● SOURCE DOCUMENT:
============================================================
His father, also called John, was born in Lisnagunogue (pronounced Lis-na-gun-yug) between Bushmills and Ballintoy. He was a quarry worker, and left Ulster for Scotland (described as 'the land of his forefathers' in his son's biography). He settled near Houston in Renfrewshire and married Katie McTaggart. A neighbour once said to John Jr. 'Yer faither's the best man o' oor sort I ever kent; but, Johnnie, he has just yae faut. He's far ower ootspoken for a puir man.' No wonder his son became a famous preacher.

Here is a short timeline of his life:

1854: Born in Houston in Renfrewshire.
1866: Family moved to Inverkip
1869: Began working at the local railway
Was promoted and moved to Edinburgh, joined the YMCA. Began to study for the ministry
1886: ordination, became a minister of McCrie-Roxburgh Free Church in a poor district of Edinburgh. Crowds in the church grew so big that he had to hire a circus tent with 3000 seats.
1889: became minister at Regent Square Presbyterian Church, London.
December 1891: McNeill's wife (Susan Spiers Scott) died just 3 weeks after giving birth to their 4th child; he resigned from the church to become a travelling evangelist
January 1892: preached with D.L. Moody in Aberdeen. Moody's assessment of McNeill was that "He is the greatest preacher in the world."
1893: Preached at the World's Fair in Chicago (as assistant to Moody).
1894 - 1908: McNeill spent many years as a travelling evangelist preaching at many US churches inc Fifth Avenue Presbyterian Church (where Armagh-born Rev Dr John Hall was minister. Hall was a leading figure in the founding of the Scotch-Irish Society of the USA) and Central Presbyterian Church, New York City, and as far away as Australia and New Zealand.
1908: Became pastor of Christ Church, Westminster Bridge Road, London
1910: Became minister of Free St George's Presbyterian Church, Liverpool
1912: Minister of Cooke's Church in Toronto
1914: Minister of Central Presbyterian Church, Denver, Colorado
1916: Takes up a wartime role with the YMCA, serving in France, Egypt and Malta
1919: Back to the USA to become minister of South Highlands Presbyterian Church, Birmingham, Alabama
1920: Fort Washington Presbyterian Church (Broadway & 174th St, New York City)
1928: returns to Britain
1933: Died on 19 April, aged 79. Buried at Inverkip old churchyard, alongside his parents.
============================================================
● PROVIDED DATA:

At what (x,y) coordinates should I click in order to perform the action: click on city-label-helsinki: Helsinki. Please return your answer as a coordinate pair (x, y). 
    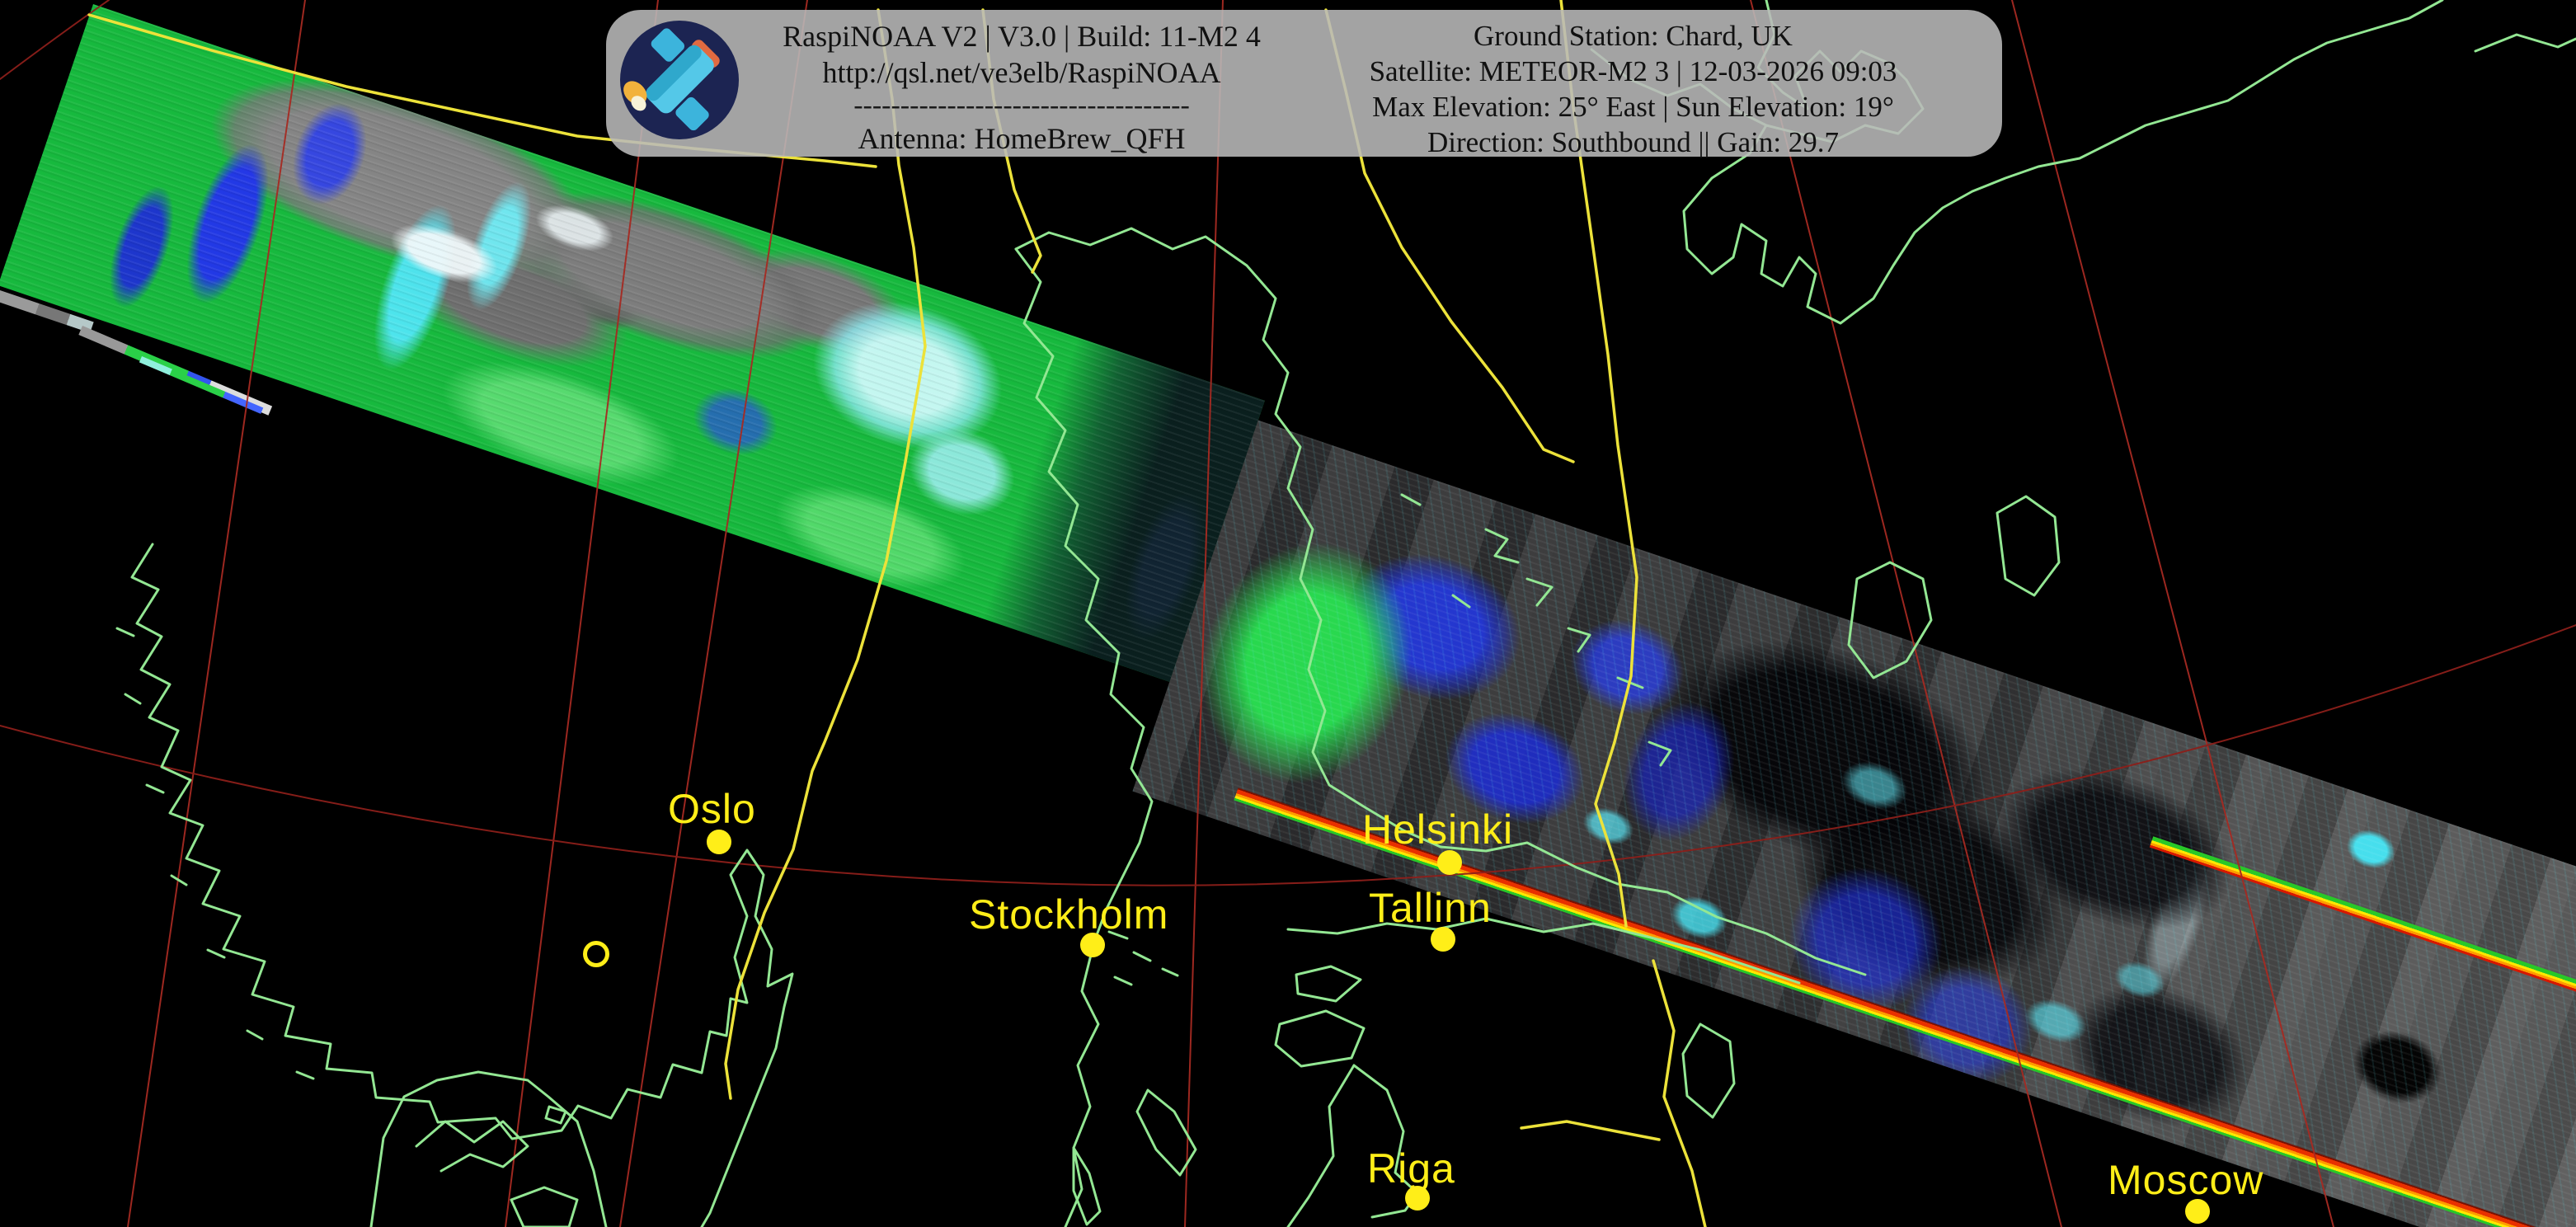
============================================================
● ACTIVITY 1: Quote everything in the John McNeill text from "His father, also" down to "Houston in Renfrewshire.".
● ACTIVITY 2: Render this sentence from the John McNeill text in French: "He settled near Houston in Renfrewshire and married Katie McTaggart."
● ACTIVITY 3: According to the John McNeill text, where was McNeill buried?

● ANSWER 1:
His father, also called John, was born in Lisnagunogue (pronounced Lis-na-gun-yug) between Bushmills and Ballintoy. He was a quarry worker, and left Ulster for Scotland (described as 'the land of his forefathers' in his son's biography). He settled near Houston in Renfrewshire and married Katie McTaggart. A neighbour once said to John Jr. 'Yer faither's the best man o' oor sort I ever kent; but, Johnnie, he has just yae faut. He's far ower ootspoken for a puir man.' No wonder his son became a famous preacher.

Here is a short timeline of his life:

1854: Born in Houston in Renfrewshire.

● ANSWER 2: Il s'installa près de Houston, dans le Renfrewshire, et épousa Katie McTaggart.

● ANSWER 3: At Inverkip old churchyard, alongside his parents.